— Exercise —
Restrict the output to the lines below starting at the one that contains "This screenshot has width=834, height=625." and ending at the one that contains "Image resolution: width=1981", and restate them word for word, both ends included.

┌─ Provided data

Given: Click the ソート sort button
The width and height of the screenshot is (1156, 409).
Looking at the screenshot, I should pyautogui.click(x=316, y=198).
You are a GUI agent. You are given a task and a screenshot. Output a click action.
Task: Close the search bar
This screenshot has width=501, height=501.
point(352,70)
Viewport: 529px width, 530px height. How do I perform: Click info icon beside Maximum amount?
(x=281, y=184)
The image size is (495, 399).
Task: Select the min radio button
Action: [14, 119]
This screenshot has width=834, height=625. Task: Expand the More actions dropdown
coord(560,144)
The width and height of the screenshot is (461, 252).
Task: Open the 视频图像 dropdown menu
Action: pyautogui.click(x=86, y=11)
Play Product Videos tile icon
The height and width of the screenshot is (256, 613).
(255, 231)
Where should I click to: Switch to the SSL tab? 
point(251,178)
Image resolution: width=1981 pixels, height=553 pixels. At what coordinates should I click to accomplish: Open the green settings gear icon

└─
┌─ Provided data

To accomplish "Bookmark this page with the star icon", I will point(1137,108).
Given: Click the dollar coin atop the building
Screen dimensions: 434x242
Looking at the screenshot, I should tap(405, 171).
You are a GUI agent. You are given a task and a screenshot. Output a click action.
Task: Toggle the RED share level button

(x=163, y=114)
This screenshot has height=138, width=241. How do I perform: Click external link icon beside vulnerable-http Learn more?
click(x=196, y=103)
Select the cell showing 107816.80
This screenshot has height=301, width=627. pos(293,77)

└─

— Expected answer —
This screenshot has width=834, height=625. Task: Expand the More actions dropdown
coord(560,144)
The width and height of the screenshot is (461, 252).
Task: Open the 视频图像 dropdown menu
Action: pyautogui.click(x=86, y=11)
Play Product Videos tile icon
The height and width of the screenshot is (256, 613).
(255, 231)
Where should I click to: Switch to the SSL tab? 
point(251,178)
Image resolution: width=1981 pixels, height=553 pixels. At what coordinates should I click to accomplish: Open the green settings gear icon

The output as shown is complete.